|M.Sc Student||Andrey Perelman|
|Subject||Cooperative Pursuit-Evasion Strategies in Missile|
|Department||Department of Aerospace Engineering||Supervisor||Full Professor Shima Tal|
|Full Thesis text|
Cooperative pursuit-evasion strategies, for a team composed of two agents, are derived. The specific problem of interest is that of protecting a target aircraft from a homing missile. The target aircraft performs evasive maneuvers and launches a defending missile to intercept the homing missile. The problem is analyzed using a linear quadratic differential game formulation, for arbitrary order linear players' dynamics, in the continuous and discrete domains. Perfect information is assumed. The analytic continuous and numeric discrete solutions are presented for zero-lag adversaries' dynamics. The solution of the game provides: 1) the optimal cooperative evasion strategy for the target aircraft; 2) the optimal cooperative pursuit strategy for the defending missile; 3) the optimal strategy of the homing missile for pursuing the target aircraft and for evading the defender missile. The obtained guidance laws are dependent on the zero effort miss distances of two pursuer-evader pairs: homing missile - target aircraft, and defender missile - homing missile.

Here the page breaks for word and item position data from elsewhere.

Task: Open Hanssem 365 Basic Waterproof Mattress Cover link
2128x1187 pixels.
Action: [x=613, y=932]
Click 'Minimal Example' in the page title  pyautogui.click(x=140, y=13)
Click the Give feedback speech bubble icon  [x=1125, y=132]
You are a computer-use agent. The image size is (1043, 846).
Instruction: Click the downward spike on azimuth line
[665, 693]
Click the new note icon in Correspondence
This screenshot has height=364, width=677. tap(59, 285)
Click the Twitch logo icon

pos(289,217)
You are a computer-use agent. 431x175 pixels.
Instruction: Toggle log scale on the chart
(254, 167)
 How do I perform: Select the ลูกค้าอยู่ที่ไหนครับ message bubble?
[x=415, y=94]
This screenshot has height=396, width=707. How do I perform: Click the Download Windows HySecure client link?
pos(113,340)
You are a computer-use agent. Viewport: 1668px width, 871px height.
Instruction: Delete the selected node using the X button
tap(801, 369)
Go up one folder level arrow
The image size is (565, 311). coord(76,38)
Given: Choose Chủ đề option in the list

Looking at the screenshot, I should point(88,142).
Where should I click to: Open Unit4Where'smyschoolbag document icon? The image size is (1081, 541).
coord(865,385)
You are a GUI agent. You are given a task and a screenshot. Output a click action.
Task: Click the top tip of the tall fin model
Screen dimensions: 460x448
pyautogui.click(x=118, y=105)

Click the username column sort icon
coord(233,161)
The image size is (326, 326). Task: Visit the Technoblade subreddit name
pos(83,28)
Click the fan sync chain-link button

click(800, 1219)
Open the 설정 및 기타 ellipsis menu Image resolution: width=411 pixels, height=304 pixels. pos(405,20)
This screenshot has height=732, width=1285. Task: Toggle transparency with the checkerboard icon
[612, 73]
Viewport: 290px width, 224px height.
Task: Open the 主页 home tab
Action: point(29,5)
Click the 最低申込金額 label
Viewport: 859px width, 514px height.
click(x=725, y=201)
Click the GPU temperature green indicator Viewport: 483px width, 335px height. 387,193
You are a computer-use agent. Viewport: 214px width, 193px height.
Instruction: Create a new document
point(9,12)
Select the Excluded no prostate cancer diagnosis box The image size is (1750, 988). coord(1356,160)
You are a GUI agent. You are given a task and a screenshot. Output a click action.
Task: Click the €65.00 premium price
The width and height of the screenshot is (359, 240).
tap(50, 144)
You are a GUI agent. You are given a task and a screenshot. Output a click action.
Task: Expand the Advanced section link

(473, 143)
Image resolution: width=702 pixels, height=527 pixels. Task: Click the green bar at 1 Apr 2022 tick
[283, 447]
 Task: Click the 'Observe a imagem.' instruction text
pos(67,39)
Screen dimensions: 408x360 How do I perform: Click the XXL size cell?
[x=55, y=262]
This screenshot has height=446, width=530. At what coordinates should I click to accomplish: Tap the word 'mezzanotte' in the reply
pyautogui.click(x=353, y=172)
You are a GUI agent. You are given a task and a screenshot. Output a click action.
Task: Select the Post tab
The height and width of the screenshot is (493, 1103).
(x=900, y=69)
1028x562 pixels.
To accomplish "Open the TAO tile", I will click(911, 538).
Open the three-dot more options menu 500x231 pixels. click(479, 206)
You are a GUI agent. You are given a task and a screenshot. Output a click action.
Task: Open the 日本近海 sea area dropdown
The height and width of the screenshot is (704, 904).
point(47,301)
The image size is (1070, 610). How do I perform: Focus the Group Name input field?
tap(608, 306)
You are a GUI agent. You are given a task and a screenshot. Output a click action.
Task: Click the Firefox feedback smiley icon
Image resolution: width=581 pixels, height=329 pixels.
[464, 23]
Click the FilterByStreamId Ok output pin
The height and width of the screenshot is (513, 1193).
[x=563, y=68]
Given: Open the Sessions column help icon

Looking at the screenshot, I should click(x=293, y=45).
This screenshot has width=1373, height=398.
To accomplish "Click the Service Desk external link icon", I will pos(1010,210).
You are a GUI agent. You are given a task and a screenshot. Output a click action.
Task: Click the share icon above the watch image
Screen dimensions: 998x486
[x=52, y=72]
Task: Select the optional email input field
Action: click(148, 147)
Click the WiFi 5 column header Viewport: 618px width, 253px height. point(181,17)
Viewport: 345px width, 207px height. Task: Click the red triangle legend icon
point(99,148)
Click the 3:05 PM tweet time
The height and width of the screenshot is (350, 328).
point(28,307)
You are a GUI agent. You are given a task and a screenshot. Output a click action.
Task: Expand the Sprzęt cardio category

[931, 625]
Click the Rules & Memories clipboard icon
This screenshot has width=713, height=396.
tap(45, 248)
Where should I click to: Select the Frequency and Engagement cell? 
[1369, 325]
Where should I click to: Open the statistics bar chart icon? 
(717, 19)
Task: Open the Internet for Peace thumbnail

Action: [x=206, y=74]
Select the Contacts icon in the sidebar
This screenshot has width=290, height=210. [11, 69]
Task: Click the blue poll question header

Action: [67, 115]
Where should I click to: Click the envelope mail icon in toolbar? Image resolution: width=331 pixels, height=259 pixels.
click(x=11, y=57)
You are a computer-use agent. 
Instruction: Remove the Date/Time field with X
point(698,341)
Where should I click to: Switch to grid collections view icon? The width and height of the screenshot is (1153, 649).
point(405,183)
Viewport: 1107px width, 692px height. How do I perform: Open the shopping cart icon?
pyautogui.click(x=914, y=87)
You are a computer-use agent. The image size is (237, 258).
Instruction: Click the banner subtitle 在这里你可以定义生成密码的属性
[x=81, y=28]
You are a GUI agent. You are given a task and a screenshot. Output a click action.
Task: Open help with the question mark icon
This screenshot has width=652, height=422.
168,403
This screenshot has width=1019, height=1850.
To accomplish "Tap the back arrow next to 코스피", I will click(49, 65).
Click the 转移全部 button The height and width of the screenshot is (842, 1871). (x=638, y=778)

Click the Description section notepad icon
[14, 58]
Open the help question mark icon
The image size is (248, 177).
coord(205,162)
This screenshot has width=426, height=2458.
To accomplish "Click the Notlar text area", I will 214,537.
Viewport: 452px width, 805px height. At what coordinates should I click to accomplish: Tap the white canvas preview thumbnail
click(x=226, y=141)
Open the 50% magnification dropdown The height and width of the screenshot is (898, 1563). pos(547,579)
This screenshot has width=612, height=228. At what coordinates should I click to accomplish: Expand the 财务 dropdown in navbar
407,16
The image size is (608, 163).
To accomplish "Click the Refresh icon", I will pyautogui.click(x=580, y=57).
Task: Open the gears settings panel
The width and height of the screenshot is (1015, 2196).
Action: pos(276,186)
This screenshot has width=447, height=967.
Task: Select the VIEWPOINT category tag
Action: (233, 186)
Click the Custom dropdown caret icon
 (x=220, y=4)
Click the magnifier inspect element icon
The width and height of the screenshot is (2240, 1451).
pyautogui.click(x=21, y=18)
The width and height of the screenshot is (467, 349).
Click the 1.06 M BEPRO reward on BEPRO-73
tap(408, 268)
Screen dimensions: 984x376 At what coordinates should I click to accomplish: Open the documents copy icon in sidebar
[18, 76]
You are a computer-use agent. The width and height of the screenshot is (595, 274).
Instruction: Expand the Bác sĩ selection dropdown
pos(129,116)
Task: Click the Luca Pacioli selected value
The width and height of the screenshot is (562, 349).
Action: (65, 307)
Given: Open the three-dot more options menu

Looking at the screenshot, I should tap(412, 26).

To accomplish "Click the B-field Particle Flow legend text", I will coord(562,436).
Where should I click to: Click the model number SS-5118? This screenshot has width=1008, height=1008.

Conditions for the existence of a saddle point solution are derived and the navigation gains are analyzed for various limiting cases. Nonlinear two-dimensional simulation results are used to validate the theoretical analysis. The advantages of cooperation are shown. Especially, compared to a conventional one-on-one guidance law, cooperation significantly reduces the maneuverability requirements from the defending missile.